═════ Extrait du document ═════

La scène qu’il a découverte dans la suite de Michael à Londres a paniqué Randy Phillips. Phillips est un des plus grands promoteurs au monde, habitué à voir des artistes rock’n’ roll dans tous leurs états mais là, il était anéanti. « MJ est enfermé dans sa chambre, ivre et abattu » a écrit Phillips dans un mail à son boss d’Anschutz Entertainment Group, la société qui a parié une fortune sur le chanteur. « Je suis en train d’essayer de le dessouler ». Tim Leiweke, Président d’AEG avait aussitôt répondu : « tu te fous de moi ? ». « Je crie si fort que les murs vibrent » Phillips avait dit. « Il est dans un sale état, sans réaction, rongé par une haine de lui-même. Il doute que ce soit vraiment le moment de se montrer au public. »
L’histoire du retour fatal de MJ sur scène a été maintes fois racontée. Mais The Times détient et révèle aujourd’hui le contenu de mails confidentiels d’AEG, jusque-là ignorés. Ces mails donnent une image bien plus sombre de la relation entre un Michael Jackson fragilisé et AEG misant beaucoup sur une star imprévisible.
250 PAGES DE MAILS ECHANGES SUR MICHAEL
250 pages révèlent combien les responsables d’AEG doutaient de la stabilité de Michael en préparant les concerts d’02 à Londres. Ces mails joueront certainement un rôle majeur dans les deux procès prévus l’an prochain. Les assureurs du spectacle vont demander au juge d’annuler le contrat de $17.5 M d’indemnisation au motif que AEG a fait de fausses déclarations sur la santé de Michael et sa capacité à se produire sur scène. L’autre procès a été engagé par les héritiers Jackson : ceux-ci accusent AEG d’avoir mis la pression sur l’artiste pour continuer à préparer son retour tout en sachant qu’il était trop faible.

═════

Consigne 1
D'après l'extrait, qui est le président d'AEG ?
Consigne 2
Recopiez le passage de l'extrait allant de « L’histoire du retour » à « une star imprévisible. » en substituant « inquiétante » à « sombre ».

═════ Données extraites ═════

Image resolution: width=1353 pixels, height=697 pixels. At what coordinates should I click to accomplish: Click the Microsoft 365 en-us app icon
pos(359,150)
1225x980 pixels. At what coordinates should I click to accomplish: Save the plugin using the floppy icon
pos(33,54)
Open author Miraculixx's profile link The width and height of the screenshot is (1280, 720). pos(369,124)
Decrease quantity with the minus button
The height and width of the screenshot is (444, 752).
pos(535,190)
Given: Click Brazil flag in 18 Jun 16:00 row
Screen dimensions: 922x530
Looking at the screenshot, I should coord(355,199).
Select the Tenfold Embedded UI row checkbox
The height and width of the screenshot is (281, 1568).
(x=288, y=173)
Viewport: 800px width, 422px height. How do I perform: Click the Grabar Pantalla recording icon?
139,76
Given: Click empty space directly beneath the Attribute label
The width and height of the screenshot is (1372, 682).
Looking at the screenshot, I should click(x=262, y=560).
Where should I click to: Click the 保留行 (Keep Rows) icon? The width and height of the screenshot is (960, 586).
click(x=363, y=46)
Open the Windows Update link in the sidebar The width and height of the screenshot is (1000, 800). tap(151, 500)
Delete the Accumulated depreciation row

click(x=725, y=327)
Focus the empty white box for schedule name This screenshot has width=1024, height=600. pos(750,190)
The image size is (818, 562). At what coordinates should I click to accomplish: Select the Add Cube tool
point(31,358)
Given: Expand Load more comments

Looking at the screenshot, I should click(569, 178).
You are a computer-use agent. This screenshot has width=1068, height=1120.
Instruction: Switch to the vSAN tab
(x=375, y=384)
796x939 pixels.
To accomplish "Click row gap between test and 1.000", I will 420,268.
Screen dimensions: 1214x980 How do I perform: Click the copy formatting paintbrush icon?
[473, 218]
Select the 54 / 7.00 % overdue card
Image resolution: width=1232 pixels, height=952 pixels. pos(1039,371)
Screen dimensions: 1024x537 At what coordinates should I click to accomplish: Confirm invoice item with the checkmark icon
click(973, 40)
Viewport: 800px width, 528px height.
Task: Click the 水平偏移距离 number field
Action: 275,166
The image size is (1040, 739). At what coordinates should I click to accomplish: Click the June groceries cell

═════

Corrigé 1
Tim Leiweke.

Corrigé 2
L’histoire du retour fatal de MJ sur scène a été maintes fois racontée. Mais The Times détient et révèle aujourd’hui le contenu de mails confidentiels d’AEG, jusque-là ignorés. Ces mails donnent une image bien plus inquiétante de la relation entre un Michael Jackson fragilisé et AEG misant beaucoup sur une star imprévisible.